Но вот — Тесьминова… Она способная актриса, с четким приятным жестом, выразительной мимикой. Ее серые, большие, холодные глаза смотрят пристально, в упор, не мигая, как у ночных птиц. Когда я их увидела, я поняла, что она сильнее нас. Она любит театр до самозабвения, говорит и думает только о нем.

Вне сцены она делается серой и скучной. Ее ничто не интересует. Она может сидеть на помятой кровати целыми часами, непричесанная, полуодетая, подобрав под себя ноги, с осунувшимся, бесцветным лицом, и курить до одури одну папироску за другой… И все же она ему нравится. А я, которая за все эти четыре года не забывала одеться для него, причесаться для него,— меня он перестал замечать.

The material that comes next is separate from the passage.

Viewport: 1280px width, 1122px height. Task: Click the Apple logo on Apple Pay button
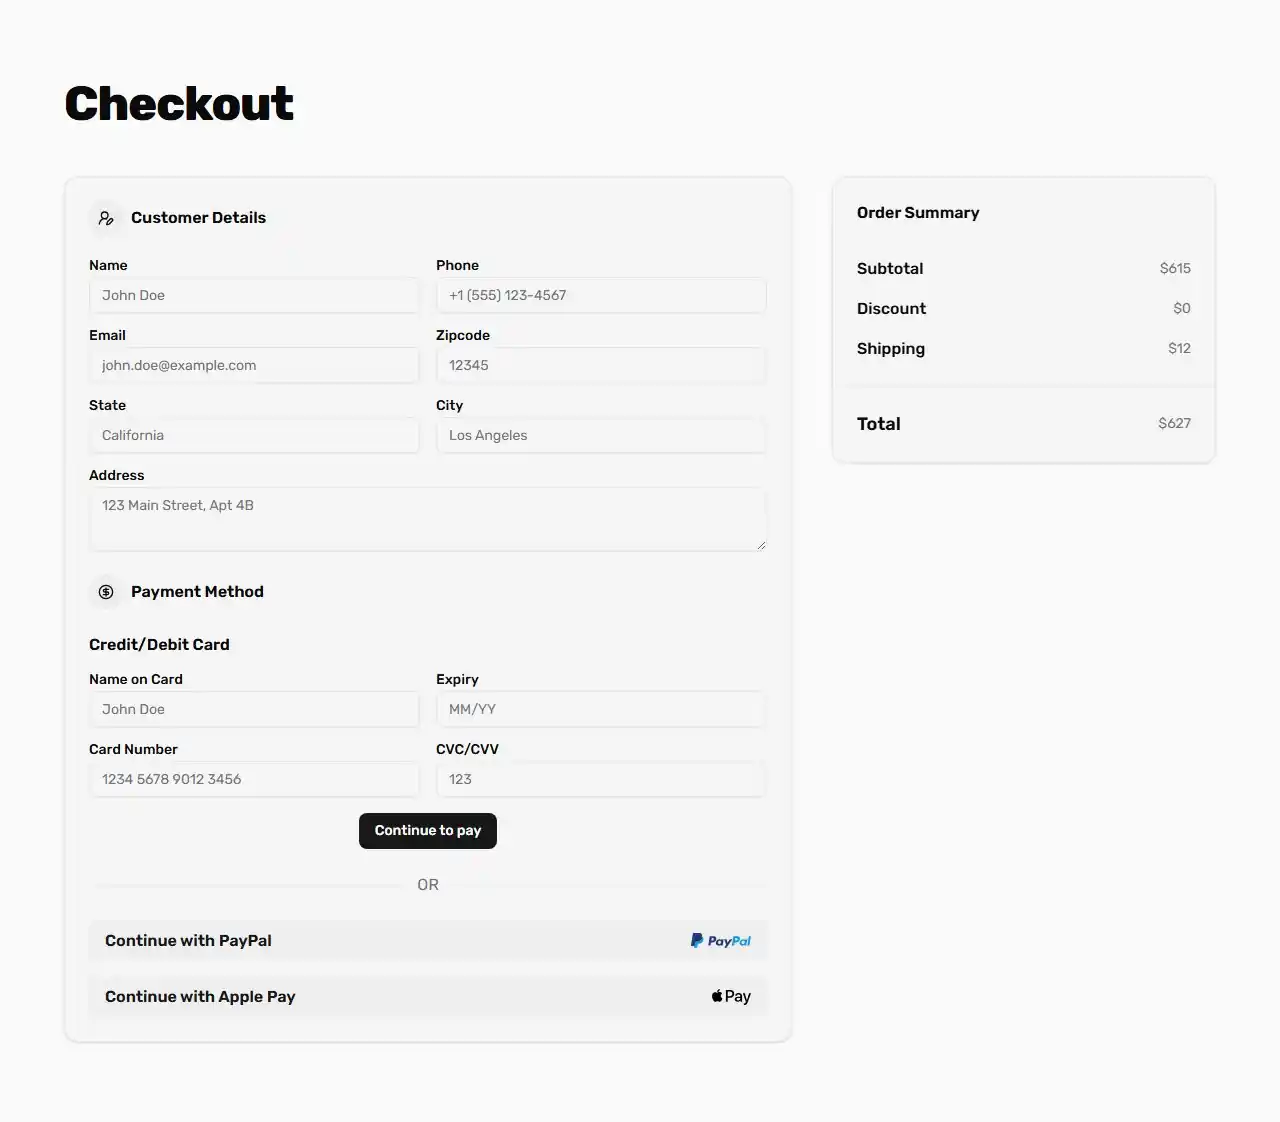pos(716,995)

Зачем она сидит у нас ежедневно? Зачем ее сверлящие глаза не мигая смотрят на меня и Тамару со снисходительным превосходством? Она курит свои папиросы и наблюдает. Тогда я вижу, что Всеволод начинает волноваться, теряет свой апломб, делается почти жалким, униженным. О, я знаю — он с ней считается как с человеком, а в нас он видит только женщин. Нас он может любить — двух, трех, четырех, сочетать нас вместе — и никогда не подумает, что это может оскорбить. Ее если полюбит, то полюбит одну. Тогда других ему будет не нужно. Ты понимаешь?

Если бы я была уверена в том, что сегодня, завтра, скоро — она сделается его любовницей, я была бы спокойней. Но я боюсь, что она никогда ею не будет. Она может быть только одной. В ней есть какая-то уверенность в том, что надо, чего не надо делать, как поступать. То, чего нет в нас. Это его покоряет.

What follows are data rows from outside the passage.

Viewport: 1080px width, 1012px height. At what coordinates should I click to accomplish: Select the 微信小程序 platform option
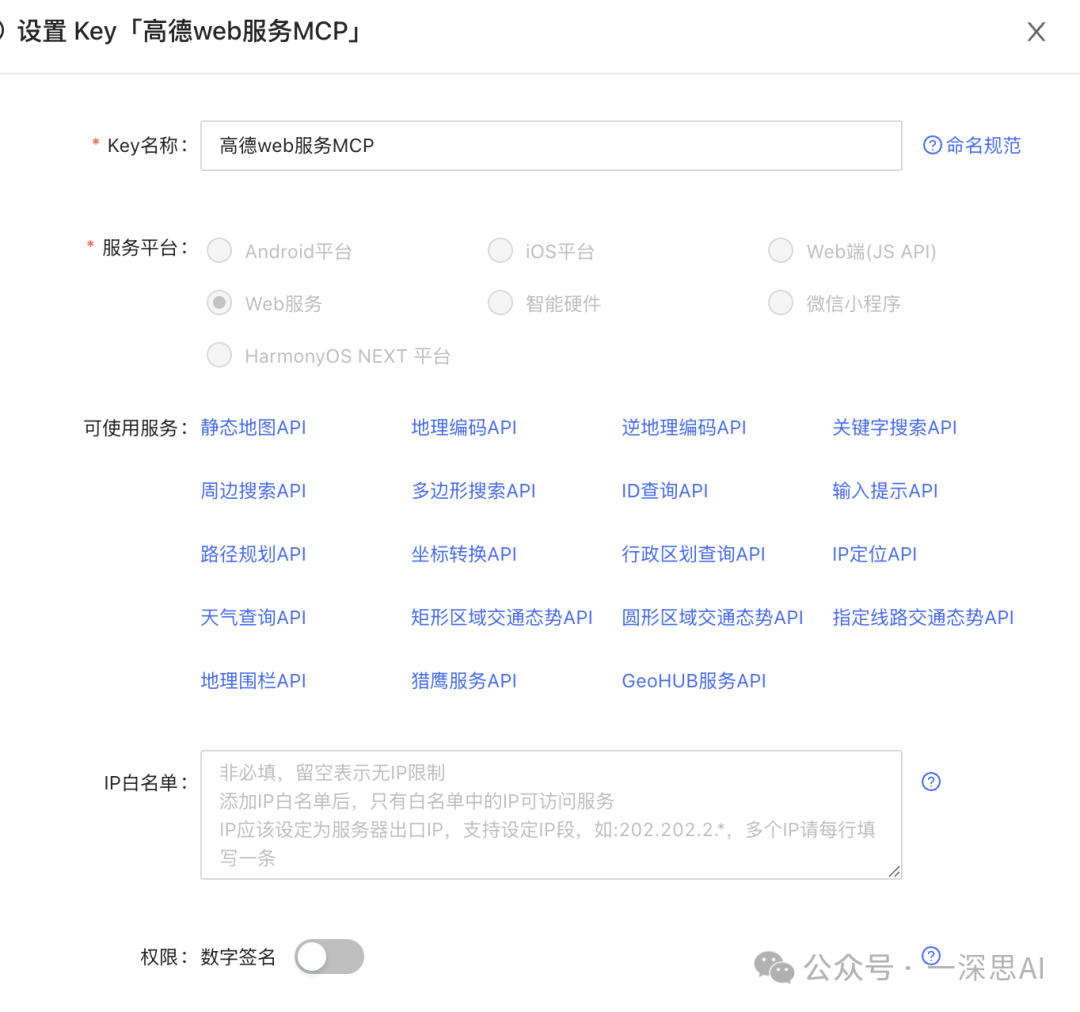point(780,302)

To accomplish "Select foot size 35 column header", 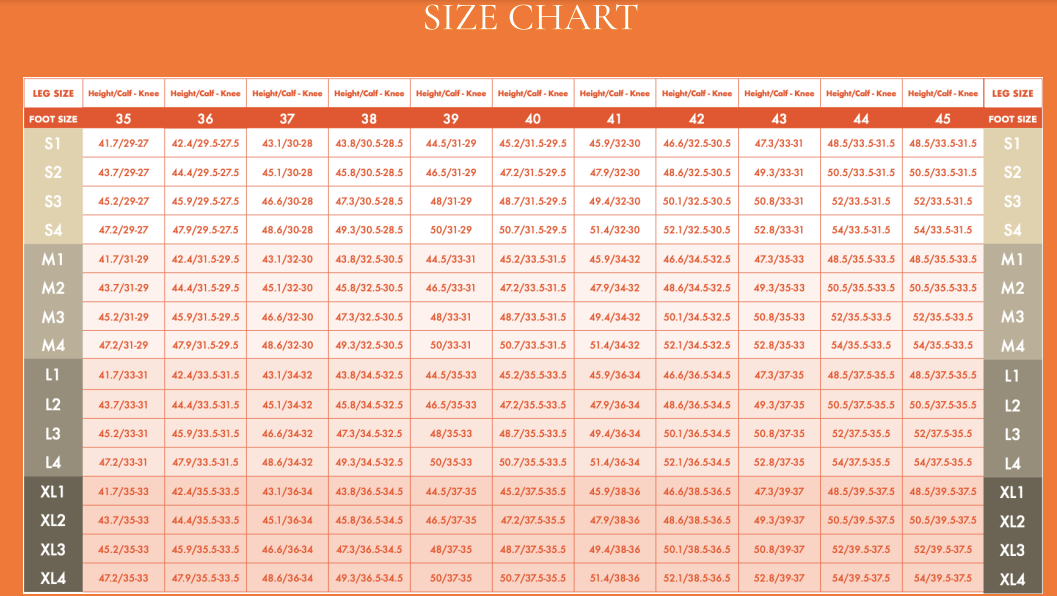I will tap(123, 119).
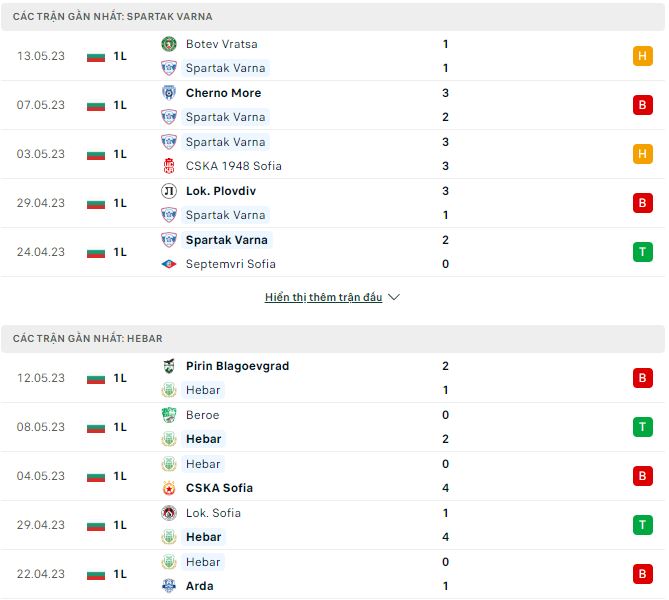This screenshot has width=669, height=600.
Task: Click the CSKA 1948 Sofia crest
Action: [x=169, y=166]
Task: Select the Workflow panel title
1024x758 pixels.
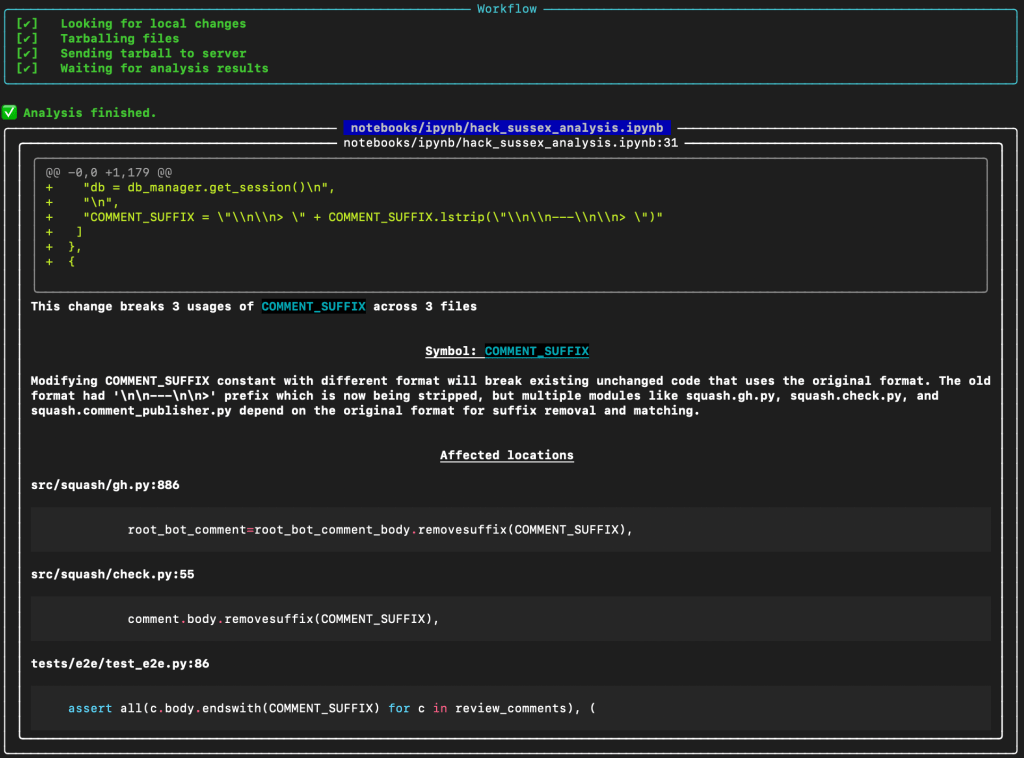Action: point(506,9)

Ушла ли она от Тесьминова, или он ее бросил? Что заставило их разойтись? Я помню, в Новороссийске, когда Тесьминов, разъезжая в концертном турне по Кавказу, заболел сыпным тифом, она не отвезла его в больницу, а, беременная на пятом месяце, донельзя истощенная, продолжала работать в театре и целыми ночами пестовала мужа, лазила на крышу за снегом для компрессов, бегала на рынок продавать последние тряпки. В дни кризиса видела ее на репетициях с неизменной папироской в зубах, стоически улыбающуюся на шутки товарищей, четко читающую свою роль. Ни одного жалостливого слова, ни одной слезливой нотки, ни одного жеста отчаяния и усталости. Я, другая, третья, способные на такое самопожертвование, в конце концов сдались бы. А вот она вынесла все, несмотря на то, что сама была похожа на смерть. Уже после выздоровления Тесьминова я спросила ее:

— Как вы могли вынести на своих плечах всю эту муку?

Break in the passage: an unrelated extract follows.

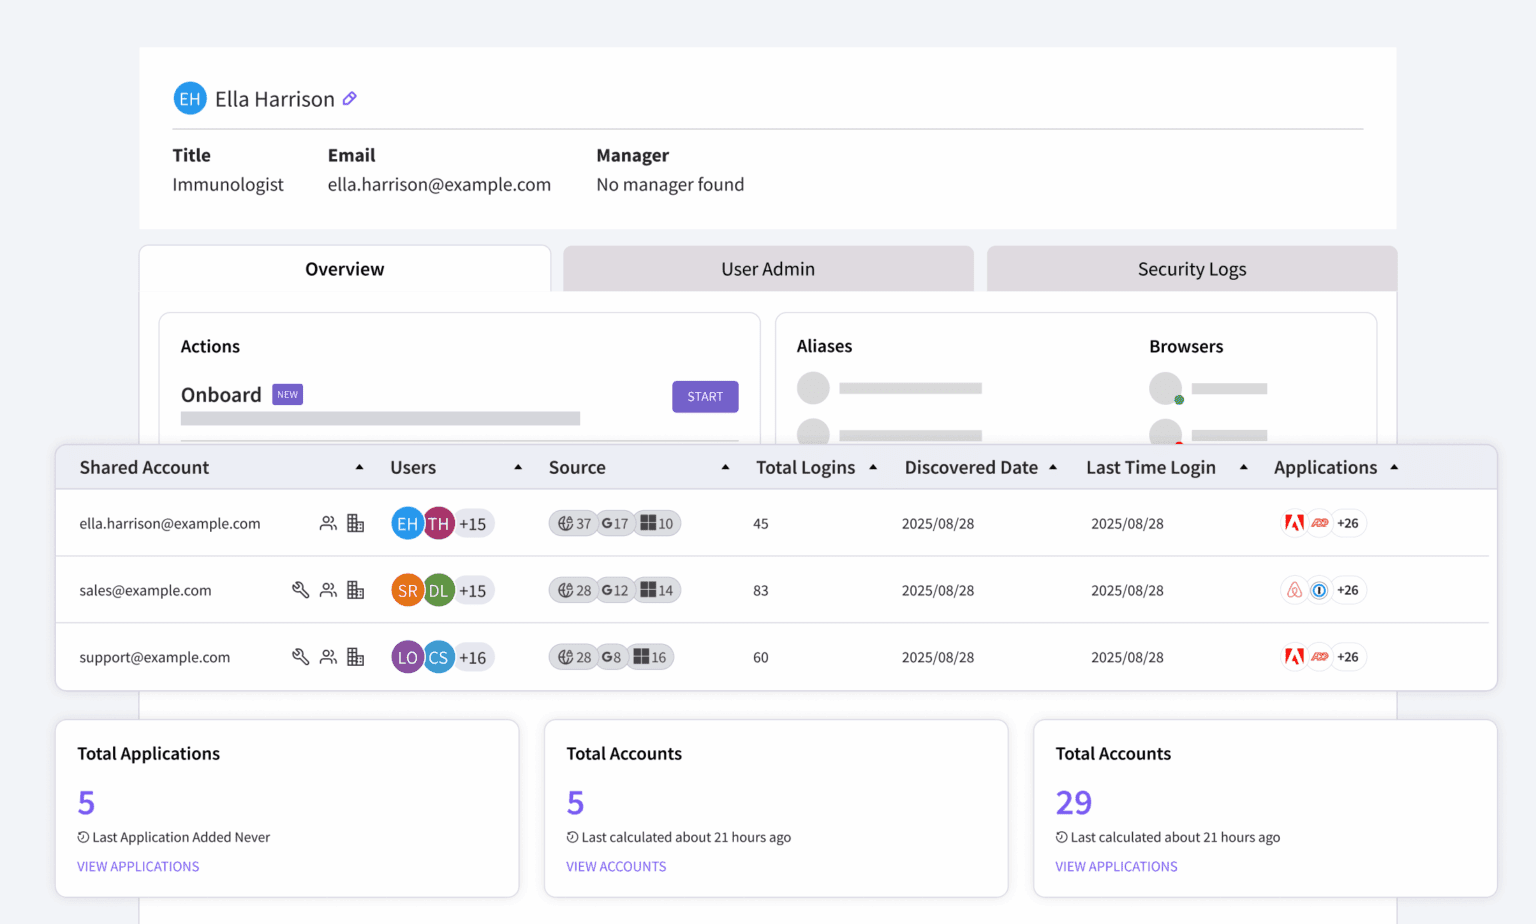1536x924 pixels.
Task: Open the edit pencil next to Ella Harrison
Action: pyautogui.click(x=349, y=98)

Она посмотрела на меня с искренним удивлением и, попыхивая папироской, ответила:

— Ну что вы? Ведь иначе нельзя было…

И в этом ответе она сказалась вся.

У нее родилась девочка. За пять дней до родов она играла центральную роль в какой-то пьесе, через несколько дней после — она снова была на сцене. Ее можно было бы назвать каменной, если бы не знать то, что знаю я. Но я не понимаю, какая же в ней сила, если не сила любви. Любила ли она Тесьминова? Даже в те дни я не слыхала, чтобы она говорила о нем с лаской. С ним она была так же ровна и суха, как и с другими. Не чувствовал ли он на себе гнет этой замкнутости? Не подавляло ли его то, что так покоряет Всеволода,— ее неженское?